Records excerpted from a collection
▬▬▬

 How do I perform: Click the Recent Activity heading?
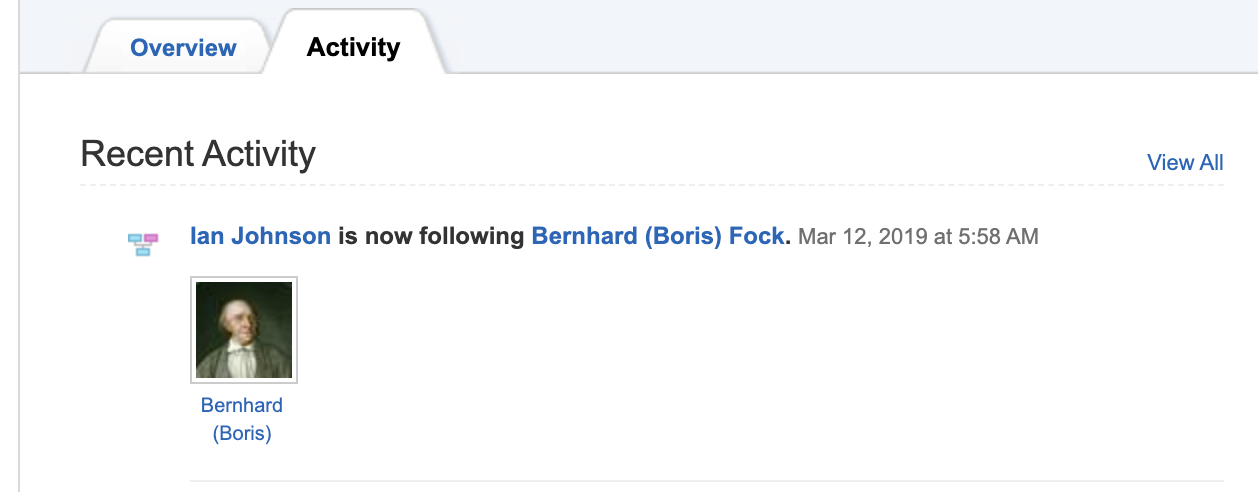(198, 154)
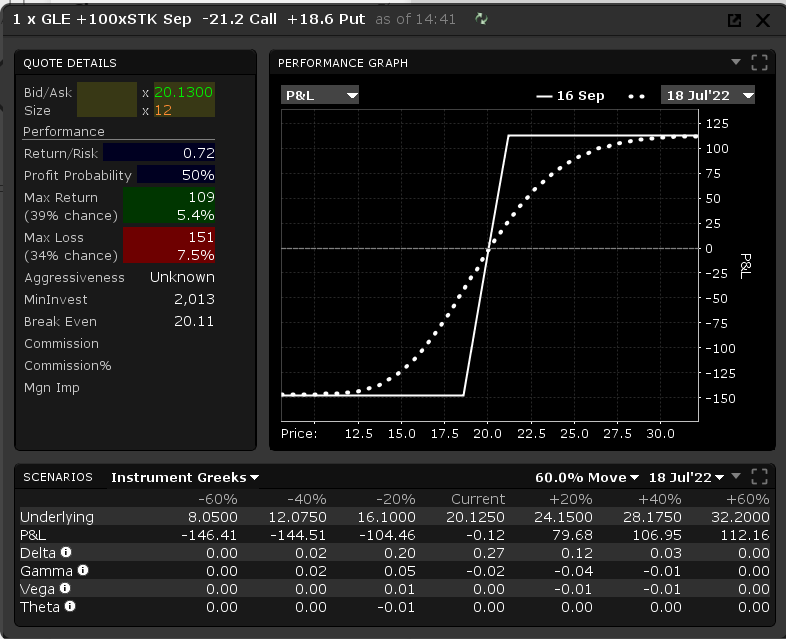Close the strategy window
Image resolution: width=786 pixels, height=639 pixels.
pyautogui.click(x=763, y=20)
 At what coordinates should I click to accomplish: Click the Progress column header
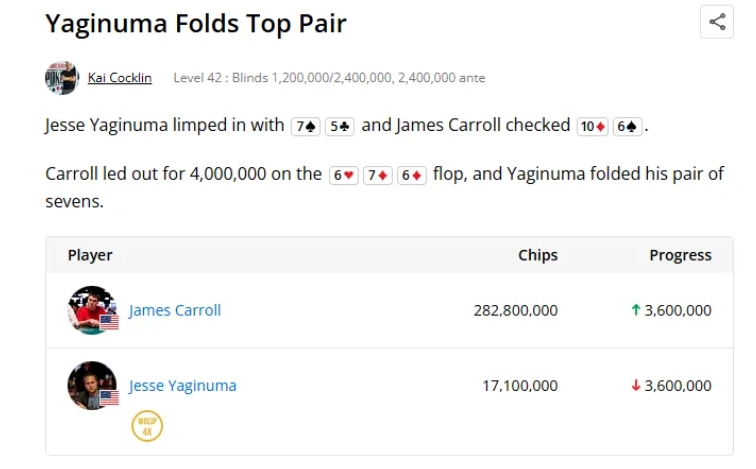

▬▬▬

» **WORK ORDER**: Pictures aren't part of the copy; return each record above exactly.

» **EXPECTED ANSWER**:
 How do I perform: Click the Recent Activity heading?
(198, 154)
Close the strategy window
Image resolution: width=786 pixels, height=639 pixels.
pyautogui.click(x=763, y=20)
 At what coordinates should I click to accomplish: Click the Progress column header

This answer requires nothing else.